[AVAILABLE DATA Boundary: Start]

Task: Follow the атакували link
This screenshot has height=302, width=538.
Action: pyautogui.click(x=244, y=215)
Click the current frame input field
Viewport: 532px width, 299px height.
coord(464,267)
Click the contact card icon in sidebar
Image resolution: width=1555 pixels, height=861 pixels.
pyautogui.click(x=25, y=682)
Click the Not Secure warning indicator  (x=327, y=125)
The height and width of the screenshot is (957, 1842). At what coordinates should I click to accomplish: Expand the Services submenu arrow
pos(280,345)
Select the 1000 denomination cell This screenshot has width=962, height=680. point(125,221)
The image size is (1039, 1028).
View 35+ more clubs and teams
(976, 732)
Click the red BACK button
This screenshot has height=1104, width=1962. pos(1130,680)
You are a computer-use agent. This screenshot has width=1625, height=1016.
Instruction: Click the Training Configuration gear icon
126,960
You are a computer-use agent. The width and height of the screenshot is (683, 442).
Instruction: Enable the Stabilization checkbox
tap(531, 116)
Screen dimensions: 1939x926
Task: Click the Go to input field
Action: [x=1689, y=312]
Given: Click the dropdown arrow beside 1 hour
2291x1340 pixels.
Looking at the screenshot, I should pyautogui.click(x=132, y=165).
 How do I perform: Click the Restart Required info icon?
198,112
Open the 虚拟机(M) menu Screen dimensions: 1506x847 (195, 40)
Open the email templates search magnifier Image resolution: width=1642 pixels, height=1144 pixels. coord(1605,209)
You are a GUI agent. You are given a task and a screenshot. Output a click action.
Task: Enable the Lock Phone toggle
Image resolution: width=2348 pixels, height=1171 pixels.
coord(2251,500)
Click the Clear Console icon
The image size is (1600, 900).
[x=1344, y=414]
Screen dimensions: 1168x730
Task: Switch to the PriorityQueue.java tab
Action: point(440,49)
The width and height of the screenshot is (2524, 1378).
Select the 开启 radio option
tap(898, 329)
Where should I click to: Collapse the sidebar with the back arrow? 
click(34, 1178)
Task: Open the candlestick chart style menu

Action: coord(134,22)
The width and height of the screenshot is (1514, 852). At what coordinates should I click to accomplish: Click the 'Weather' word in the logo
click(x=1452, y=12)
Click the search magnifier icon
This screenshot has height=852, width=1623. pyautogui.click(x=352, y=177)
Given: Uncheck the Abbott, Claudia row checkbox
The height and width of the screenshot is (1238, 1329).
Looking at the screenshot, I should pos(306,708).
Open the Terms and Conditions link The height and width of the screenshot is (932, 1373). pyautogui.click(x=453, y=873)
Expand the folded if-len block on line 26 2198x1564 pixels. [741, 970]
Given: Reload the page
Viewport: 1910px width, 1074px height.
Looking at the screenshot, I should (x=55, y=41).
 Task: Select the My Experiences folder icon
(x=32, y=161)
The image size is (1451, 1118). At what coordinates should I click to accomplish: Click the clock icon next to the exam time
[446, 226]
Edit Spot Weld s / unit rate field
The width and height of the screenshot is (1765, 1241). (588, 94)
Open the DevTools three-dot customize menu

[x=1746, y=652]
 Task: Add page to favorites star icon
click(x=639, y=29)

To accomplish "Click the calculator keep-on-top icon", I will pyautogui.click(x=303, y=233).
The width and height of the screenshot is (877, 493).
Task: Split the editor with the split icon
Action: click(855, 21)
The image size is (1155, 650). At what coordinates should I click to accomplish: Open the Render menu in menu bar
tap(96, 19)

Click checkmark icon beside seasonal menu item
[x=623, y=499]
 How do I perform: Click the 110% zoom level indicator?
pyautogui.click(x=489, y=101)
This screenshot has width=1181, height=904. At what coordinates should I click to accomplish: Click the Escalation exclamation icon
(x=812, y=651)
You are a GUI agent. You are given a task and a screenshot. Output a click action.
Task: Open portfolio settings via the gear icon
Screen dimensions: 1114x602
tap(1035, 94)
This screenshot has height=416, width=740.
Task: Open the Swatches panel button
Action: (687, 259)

[AVAILABLE DATA Boundary: End]

Retype exactly. Start at the line with "Task: Select the My Experiences folder icon" and stop at the last line of the data.

### WRITTEN SOLUTION
 Task: Select the My Experiences folder icon
(x=32, y=161)
The image size is (1451, 1118). At what coordinates should I click to accomplish: Click the clock icon next to the exam time
[446, 226]
Edit Spot Weld s / unit rate field
The width and height of the screenshot is (1765, 1241). (588, 94)
Open the DevTools three-dot customize menu

[x=1746, y=652]
 Task: Add page to favorites star icon
click(x=639, y=29)

To accomplish "Click the calculator keep-on-top icon", I will pyautogui.click(x=303, y=233).
The width and height of the screenshot is (877, 493).
Task: Split the editor with the split icon
Action: click(855, 21)
The image size is (1155, 650). At what coordinates should I click to accomplish: Open the Render menu in menu bar
tap(96, 19)

Click checkmark icon beside seasonal menu item
[x=623, y=499]
 How do I perform: Click the 110% zoom level indicator?
pyautogui.click(x=489, y=101)
This screenshot has width=1181, height=904. At what coordinates should I click to accomplish: Click the Escalation exclamation icon
(x=812, y=651)
You are a GUI agent. You are given a task and a screenshot. Output a click action.
Task: Open portfolio settings via the gear icon
Screen dimensions: 1114x602
tap(1035, 94)
This screenshot has height=416, width=740.
Task: Open the Swatches panel button
Action: (687, 259)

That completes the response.